UNHCR has stepped up preparations in camps near Al Raqqa and is expanding Ain Issa camp (some 45km north of Al Raqqa city) to be ready to receive more displaced Syrians from both Al Raqqa and Deir ez-Zor.

 

UNHCR is currently sheltering over 34,000 internally displaced Syrians in Ain Issa, Mabrouka, Areesha and Al Hol camps, which have the capacity to take in more people when needed. These camps are being expanded, with ongoing construction and maintenance work, installing facilities, paving roads, and erecting tents. The camps are a safe space where displaced people can receive aid, food, water, shelter, primary health care, education and psycho-social support.

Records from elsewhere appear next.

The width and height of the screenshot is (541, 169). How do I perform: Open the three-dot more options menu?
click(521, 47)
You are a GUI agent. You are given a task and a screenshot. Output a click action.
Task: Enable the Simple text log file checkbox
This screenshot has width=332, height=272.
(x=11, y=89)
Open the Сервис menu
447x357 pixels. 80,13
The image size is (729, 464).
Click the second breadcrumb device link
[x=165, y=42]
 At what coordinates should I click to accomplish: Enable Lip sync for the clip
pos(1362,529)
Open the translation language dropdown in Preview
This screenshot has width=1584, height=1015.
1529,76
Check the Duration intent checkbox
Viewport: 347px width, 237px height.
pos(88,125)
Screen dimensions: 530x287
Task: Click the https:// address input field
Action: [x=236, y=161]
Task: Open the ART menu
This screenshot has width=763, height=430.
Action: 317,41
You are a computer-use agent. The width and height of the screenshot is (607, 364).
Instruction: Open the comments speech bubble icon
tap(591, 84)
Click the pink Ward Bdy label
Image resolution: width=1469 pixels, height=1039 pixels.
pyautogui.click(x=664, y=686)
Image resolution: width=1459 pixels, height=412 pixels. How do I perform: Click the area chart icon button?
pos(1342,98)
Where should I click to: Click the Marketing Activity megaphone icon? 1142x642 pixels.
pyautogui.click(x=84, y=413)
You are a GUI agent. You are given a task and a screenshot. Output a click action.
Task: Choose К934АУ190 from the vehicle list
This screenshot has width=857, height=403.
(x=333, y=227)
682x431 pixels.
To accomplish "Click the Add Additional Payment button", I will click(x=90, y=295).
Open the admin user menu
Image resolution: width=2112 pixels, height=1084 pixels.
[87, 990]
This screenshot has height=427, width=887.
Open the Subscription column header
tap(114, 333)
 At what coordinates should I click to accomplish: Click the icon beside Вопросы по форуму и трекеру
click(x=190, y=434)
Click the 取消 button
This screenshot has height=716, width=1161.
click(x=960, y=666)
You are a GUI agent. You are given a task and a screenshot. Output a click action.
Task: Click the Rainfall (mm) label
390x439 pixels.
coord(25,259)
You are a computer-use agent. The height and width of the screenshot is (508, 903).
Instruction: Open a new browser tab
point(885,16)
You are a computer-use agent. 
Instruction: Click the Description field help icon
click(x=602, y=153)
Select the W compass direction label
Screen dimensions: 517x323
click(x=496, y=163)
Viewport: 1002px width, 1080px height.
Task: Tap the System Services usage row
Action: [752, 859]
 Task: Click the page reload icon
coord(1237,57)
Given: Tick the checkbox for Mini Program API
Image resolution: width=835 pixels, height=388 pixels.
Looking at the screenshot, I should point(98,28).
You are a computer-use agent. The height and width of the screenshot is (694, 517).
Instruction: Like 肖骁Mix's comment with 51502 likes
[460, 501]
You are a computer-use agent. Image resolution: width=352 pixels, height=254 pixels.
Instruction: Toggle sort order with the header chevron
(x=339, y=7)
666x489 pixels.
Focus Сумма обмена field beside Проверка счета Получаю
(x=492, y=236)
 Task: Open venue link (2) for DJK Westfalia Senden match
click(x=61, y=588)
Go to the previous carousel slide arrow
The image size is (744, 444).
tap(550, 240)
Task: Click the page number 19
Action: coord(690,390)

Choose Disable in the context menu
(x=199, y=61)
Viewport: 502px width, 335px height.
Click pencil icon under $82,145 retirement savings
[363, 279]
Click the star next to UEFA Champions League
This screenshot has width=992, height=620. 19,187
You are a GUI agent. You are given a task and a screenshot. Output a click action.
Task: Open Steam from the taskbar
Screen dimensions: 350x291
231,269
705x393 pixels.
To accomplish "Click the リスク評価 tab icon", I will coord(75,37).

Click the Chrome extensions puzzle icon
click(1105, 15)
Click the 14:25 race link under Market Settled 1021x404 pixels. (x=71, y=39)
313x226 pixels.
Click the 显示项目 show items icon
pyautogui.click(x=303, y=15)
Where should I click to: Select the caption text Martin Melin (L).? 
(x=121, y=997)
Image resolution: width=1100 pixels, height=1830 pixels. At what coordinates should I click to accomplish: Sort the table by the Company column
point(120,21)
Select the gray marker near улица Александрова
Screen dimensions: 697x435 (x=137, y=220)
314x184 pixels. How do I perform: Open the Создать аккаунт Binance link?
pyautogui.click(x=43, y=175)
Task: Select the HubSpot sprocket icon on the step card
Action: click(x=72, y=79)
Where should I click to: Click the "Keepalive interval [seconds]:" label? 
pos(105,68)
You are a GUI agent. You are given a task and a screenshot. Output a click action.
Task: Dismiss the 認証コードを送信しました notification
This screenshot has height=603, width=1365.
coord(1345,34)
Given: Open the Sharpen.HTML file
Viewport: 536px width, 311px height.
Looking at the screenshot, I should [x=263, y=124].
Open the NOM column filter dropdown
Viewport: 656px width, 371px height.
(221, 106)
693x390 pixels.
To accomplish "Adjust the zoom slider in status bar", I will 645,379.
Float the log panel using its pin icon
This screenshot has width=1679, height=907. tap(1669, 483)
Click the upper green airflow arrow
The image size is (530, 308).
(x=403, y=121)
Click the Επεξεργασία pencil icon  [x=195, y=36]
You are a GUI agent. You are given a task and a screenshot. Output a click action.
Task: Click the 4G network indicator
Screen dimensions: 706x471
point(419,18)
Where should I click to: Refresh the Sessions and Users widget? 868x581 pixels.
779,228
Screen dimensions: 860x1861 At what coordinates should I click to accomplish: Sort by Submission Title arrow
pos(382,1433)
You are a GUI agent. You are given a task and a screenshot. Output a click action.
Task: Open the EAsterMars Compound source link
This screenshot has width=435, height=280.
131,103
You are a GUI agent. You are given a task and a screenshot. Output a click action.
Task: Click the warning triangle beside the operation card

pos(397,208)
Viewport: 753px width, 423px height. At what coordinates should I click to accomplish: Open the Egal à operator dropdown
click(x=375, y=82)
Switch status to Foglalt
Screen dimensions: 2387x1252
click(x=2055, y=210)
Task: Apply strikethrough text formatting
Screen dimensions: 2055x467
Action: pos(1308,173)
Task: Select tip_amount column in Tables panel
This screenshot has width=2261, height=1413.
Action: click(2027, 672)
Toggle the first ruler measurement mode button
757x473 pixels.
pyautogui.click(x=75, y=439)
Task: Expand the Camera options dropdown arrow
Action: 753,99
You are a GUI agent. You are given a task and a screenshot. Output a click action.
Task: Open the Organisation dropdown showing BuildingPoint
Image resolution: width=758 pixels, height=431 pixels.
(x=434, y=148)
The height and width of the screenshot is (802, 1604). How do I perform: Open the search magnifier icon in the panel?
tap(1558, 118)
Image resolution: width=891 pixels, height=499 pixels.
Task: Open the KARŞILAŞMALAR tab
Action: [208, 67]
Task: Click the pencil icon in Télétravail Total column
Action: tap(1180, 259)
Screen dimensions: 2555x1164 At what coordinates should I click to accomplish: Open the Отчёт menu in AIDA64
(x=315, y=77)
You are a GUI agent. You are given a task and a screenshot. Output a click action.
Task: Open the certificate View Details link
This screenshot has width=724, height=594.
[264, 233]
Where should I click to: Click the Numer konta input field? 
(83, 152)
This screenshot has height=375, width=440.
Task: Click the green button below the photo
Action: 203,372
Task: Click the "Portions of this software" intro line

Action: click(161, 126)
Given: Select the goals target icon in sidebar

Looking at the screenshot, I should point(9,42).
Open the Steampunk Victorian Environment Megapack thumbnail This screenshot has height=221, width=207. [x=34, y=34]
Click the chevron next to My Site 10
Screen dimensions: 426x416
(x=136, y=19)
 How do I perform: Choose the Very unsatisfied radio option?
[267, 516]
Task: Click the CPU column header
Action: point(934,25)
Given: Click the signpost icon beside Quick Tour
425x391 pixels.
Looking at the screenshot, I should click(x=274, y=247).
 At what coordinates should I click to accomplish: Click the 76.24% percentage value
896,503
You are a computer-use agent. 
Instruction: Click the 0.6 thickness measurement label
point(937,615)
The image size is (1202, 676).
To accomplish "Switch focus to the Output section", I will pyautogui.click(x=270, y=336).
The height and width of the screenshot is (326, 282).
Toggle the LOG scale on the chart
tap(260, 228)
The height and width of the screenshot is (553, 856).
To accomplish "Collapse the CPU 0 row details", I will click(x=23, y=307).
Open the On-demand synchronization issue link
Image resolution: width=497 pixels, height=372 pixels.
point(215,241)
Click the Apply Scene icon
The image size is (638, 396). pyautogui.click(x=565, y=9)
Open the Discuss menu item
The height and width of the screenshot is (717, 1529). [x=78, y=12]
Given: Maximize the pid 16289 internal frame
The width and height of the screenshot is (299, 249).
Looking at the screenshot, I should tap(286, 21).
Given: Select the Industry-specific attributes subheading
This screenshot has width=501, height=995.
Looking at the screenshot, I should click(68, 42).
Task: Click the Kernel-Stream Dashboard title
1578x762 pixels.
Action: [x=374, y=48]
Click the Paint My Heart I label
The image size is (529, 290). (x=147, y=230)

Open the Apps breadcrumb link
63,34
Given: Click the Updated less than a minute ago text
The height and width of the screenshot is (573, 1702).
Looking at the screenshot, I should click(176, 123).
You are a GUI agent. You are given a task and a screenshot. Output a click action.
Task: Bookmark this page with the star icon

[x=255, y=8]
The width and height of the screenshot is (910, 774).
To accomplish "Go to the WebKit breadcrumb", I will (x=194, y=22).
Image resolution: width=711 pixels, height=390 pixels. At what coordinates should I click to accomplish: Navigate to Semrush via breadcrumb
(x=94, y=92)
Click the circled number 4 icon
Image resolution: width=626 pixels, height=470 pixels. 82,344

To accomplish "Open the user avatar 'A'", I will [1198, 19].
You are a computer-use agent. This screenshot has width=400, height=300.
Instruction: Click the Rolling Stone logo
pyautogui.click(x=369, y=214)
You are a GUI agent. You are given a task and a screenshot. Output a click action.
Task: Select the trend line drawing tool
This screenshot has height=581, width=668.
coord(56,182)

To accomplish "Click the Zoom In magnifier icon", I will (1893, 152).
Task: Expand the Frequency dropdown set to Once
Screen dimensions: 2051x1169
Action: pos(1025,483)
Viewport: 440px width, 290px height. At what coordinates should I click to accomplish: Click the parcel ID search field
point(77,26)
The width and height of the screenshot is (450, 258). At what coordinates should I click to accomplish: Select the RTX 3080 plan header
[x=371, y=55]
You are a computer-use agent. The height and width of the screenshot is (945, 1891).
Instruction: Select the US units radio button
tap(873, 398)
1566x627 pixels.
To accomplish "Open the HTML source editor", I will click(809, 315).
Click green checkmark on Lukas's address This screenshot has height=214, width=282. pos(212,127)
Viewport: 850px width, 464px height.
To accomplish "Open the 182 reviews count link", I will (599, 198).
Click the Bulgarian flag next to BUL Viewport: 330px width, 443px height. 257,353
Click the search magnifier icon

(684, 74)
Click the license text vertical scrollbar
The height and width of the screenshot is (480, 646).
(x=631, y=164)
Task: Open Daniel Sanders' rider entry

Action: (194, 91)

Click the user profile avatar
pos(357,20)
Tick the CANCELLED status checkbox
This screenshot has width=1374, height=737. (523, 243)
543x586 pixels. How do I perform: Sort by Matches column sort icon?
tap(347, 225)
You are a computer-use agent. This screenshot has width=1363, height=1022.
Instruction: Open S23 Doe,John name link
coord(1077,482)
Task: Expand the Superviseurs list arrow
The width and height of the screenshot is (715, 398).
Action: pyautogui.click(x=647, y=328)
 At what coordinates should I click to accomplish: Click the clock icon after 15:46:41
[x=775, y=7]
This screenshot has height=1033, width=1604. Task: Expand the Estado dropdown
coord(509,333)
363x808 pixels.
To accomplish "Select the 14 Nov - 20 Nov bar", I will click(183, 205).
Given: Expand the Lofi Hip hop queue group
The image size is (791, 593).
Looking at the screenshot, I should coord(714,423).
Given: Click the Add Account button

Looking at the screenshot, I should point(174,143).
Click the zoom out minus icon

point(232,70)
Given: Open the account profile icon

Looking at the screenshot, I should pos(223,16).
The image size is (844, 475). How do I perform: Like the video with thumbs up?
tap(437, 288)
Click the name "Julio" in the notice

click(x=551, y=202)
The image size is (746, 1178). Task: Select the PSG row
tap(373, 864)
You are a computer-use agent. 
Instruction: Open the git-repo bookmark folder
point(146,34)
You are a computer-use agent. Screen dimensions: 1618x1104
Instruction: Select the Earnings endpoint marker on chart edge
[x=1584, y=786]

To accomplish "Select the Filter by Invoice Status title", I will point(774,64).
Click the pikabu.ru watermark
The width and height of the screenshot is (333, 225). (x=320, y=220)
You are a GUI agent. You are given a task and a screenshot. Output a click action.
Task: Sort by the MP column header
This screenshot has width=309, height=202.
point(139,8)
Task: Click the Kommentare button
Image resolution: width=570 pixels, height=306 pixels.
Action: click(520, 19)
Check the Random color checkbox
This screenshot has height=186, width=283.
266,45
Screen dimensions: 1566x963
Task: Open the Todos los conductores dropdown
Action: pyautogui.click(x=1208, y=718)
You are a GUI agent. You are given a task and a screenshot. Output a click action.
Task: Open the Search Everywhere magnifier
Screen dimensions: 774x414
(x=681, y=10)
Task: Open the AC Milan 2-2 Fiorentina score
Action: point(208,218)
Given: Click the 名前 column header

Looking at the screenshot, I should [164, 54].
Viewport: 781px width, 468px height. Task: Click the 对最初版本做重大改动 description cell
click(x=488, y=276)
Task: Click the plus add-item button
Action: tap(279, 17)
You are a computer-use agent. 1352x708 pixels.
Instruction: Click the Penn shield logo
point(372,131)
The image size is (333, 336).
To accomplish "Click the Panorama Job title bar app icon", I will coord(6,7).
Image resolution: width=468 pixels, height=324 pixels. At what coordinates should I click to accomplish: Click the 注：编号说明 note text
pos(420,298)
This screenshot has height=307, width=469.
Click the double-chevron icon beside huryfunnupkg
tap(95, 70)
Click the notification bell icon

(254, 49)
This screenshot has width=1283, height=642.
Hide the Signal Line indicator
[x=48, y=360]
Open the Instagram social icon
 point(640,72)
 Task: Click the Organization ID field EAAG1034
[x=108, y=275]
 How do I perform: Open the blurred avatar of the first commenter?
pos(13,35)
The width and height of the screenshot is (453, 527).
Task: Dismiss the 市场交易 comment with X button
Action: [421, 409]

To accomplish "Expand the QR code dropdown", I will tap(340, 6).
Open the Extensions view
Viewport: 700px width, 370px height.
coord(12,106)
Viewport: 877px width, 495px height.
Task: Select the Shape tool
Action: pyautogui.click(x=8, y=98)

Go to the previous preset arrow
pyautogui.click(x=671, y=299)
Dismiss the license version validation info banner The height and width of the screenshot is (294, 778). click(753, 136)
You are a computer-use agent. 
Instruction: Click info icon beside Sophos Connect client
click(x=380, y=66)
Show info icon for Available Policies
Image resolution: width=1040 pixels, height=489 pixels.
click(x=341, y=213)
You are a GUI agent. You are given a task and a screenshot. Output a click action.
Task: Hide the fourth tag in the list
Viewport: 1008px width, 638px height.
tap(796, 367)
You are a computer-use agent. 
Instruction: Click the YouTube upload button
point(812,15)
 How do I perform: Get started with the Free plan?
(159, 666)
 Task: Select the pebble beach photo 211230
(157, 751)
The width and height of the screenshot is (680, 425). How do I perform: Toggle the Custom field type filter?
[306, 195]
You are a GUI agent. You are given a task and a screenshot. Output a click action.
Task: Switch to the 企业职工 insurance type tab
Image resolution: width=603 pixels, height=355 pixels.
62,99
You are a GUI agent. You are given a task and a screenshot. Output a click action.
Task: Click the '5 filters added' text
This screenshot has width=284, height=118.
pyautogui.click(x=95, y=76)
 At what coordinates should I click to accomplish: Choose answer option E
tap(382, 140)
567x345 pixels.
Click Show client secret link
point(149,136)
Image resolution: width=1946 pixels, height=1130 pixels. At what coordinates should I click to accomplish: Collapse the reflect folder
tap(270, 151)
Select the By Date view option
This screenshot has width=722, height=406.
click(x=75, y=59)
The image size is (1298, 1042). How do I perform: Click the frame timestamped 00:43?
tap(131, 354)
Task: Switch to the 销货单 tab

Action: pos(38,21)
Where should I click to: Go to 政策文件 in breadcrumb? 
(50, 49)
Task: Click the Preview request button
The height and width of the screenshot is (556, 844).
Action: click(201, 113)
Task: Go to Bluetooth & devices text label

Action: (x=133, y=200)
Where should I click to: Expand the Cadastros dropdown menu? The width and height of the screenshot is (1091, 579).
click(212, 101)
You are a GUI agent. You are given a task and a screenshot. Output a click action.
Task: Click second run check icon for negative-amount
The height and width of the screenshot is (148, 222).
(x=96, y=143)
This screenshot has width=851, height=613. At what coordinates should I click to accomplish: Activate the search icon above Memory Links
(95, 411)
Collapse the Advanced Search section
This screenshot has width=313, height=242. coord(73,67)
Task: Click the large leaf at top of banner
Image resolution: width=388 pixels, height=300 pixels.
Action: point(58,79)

Meanwhile, in the west of the country, UNHCR has completed the delivery of vital humanitarian supplies to several towns in rural Hama for the first time in over a year. This area of rural Hama had been hard to reach due to fighting which resulted in significant damage to and destruction of infrastructure, schools, hospitals and homes, and caused tens of thousands to flee their homes.  An estimated 13,000 people have returned to Hama governorate between January and August 2017. Around 12,000 returned to Suran city alone. This week UNHCR dispatched humanitarian assistance for 3,200 families (16,000 people) who have returned recently to Suran and surrounding towns.

Aid supplies - especially winterization kits – are crucial interventions in the cold and mountainous rural regions of Syria where electricity and other utilities are very limited. UNHCR is stepping up delivery to people in need across Syria as part of its winter programme.